Im Kampf gegen SLAPP von Südtirol nach Brüssel

Seit der Südtiroler Landesrat für Landwirtschaft und über 1370 Obstbäuerinnen und Obstbauern Strafanzeigen gegen mehrere Mitarbeiter:innen des Umweltinstituts gestellt haben, wissen wir aus eigener Erfahrung, wie stark strategische Klagen gegen öffentliche Beteiligung (englisch SLAPPs) die Arbeit von NGOs erschweren und Aktivist:innen persönlich bedrohen können. Deshalb schlossen wir uns der Koalition gegen SLAPPs in Europe (CASE) an und starteten gemeinsam mit der Organisation „Rettet den Regenwald“ eine Petition, mit der wir die EU-Kommission dazu auffordern, dem Justizmisbrauch durch SLAPPs in Europa den Riegel vorzuschieben. Rettet den Regenwald wurde in einem ähnlichen Fall wie dem unseren vor Gericht gezerrt, weil der Verein die Regenwaldvernichtung eines Palmölkonzerns in Asien angeprangert hatte.

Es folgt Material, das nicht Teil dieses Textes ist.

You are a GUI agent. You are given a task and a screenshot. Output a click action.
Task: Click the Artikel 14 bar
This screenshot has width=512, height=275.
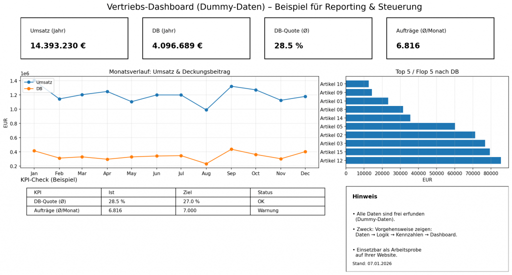[378, 118]
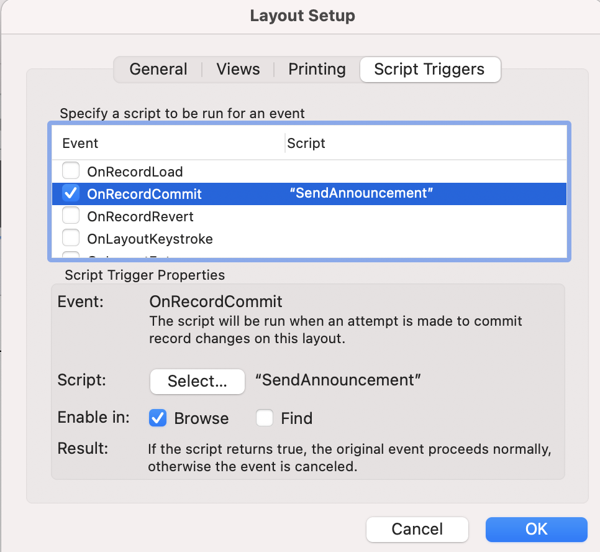Check the OnLayoutKeystroke checkbox
The height and width of the screenshot is (552, 600).
71,238
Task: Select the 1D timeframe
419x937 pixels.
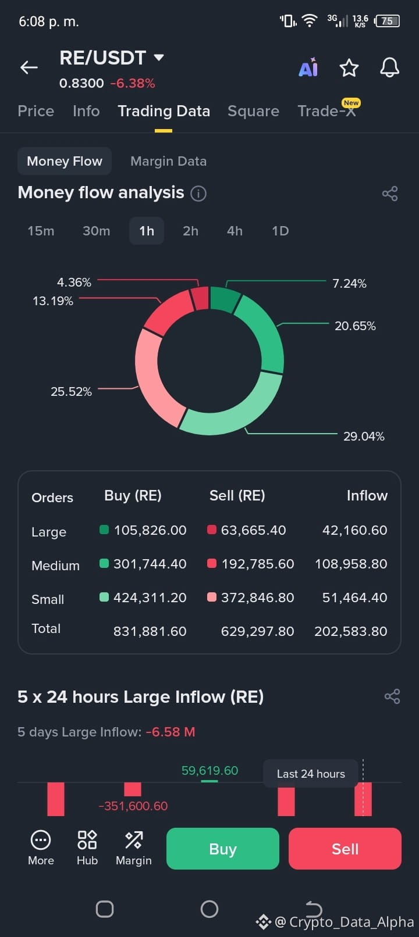Action: [x=280, y=231]
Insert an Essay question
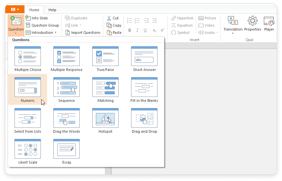This screenshot has width=282, height=181. coord(67,151)
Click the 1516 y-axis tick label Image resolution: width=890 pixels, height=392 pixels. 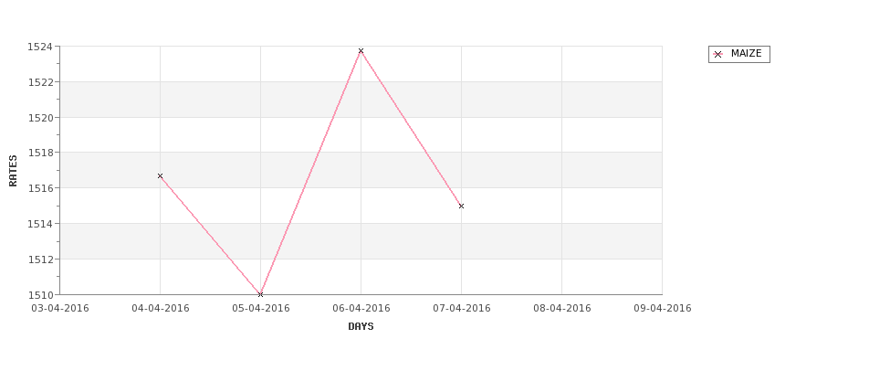point(41,188)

Unterschriftenübergabe gegen SLAPPs

Die Coalition against SLAPPs in Europe (CASE), der das Umweltinstitut angehört, übergibt 213.432 Unterschriften an die EU-Kommission

Wir fordern ein europäisches Anti-SLAPP-Gesetz

Mit der Petition fordern wir die Vizepräsidentin der EU-Kommission und Kommissarin für Werte und Transparenz Vera Jourová und den Justizkommissar Didier Reynders dazu auf, ein starkes Anti-SLAPP-Gesetz für Europa vorzulegen. Denn anders als in vielen Ländern (wie z.B. in Südafrika, Australien oder im US-Bundesstaat Kalifornien) gibt es bisher weder in Deutschland noch in einem anderen EU-Mitgliedsstaat Anti-SLAPP-Gesetze. Die EU-Institutionen hätten jedoch die Möglichkeit, eine sogenannte EU-Richtlinie vorzulegen, die dann von allen Mitgliedstaaten in nationales Recht übersetzt werden müsste. Eine solche europäische Anti-SLAPP-Richtlinie würde ein hohes und einheitliches Schutzniveau gegen SLAPPs in allen Mitgliedstaaten bieten und als Modell für den gesamten Kontinent dienen. Wie eine solche Richtlinie aussehen müsste, um Betroffene wirksam zu schützen und diejenigen, die SLAPPs anstrengen, auszubremsen, hat die CASE-Koalition in ihrer Muster-Richtlinie formuliert.

 

SLAPP-Betroffene legen Zeugnis ab

Ein halbes Jahr lang sammelten wir gemeinsam mit der Organisation „Rettet den Regenwald“ und unseren Verbündeten, darunter viele Medien- und Grundrechtorganisationen wie Reporter ohne Grenzen und die Daphne Caruana Galizia Stiftung, in ganz Europa Unterstützungsbekundungen für unsere Forderungen. Schließlich konnten wir am vergangenen Dienstag die beeindruckende Zahl von 213.432 Unterschriften übergeben. Dafür waren wir mit mehreren Vertreter:innen der CASE-Koalition sowie zwei weiteren SLAPP-Betroffenen vor der EU-Kommission in Brüssel zusammengekommen:

  • Der polnische Aktivist Kamil Maczuga berichtete der Vizepräsidentin der EU-Kommission, wie er von mehreren Gemeinden verklagt wurde, weil er diese gemeinsam mit Jakub Gawron, Paulina Pajak und Pawel Preneta in ein interaktive Karte auf der Website Atlas des Hasses (AoH) aufgenommen hatte. AoH dokumentiert polnische Gemeinden, die Anti-LGBT-Deklarationen veröffentlicht haben (in Deutschland besser bekannt als „LGBT-freie Zonen“).
  • Der niederländische Journalist Okke Ornstein schilderte, wie er Korruption in Panama aufgedeckt und deshalb aufgrund strafbarer Verleumdung inhaftiert wurde. Nachdem Ornstein 2016 über den verurteilten Betrüger Monte Friesner geschrieben hatte, wurde er nach seiner Rückkehr in die Niederlande mit mehreren zivilrechtlichen Verleumdungsklagen von Friesners Partnern konfrontiert.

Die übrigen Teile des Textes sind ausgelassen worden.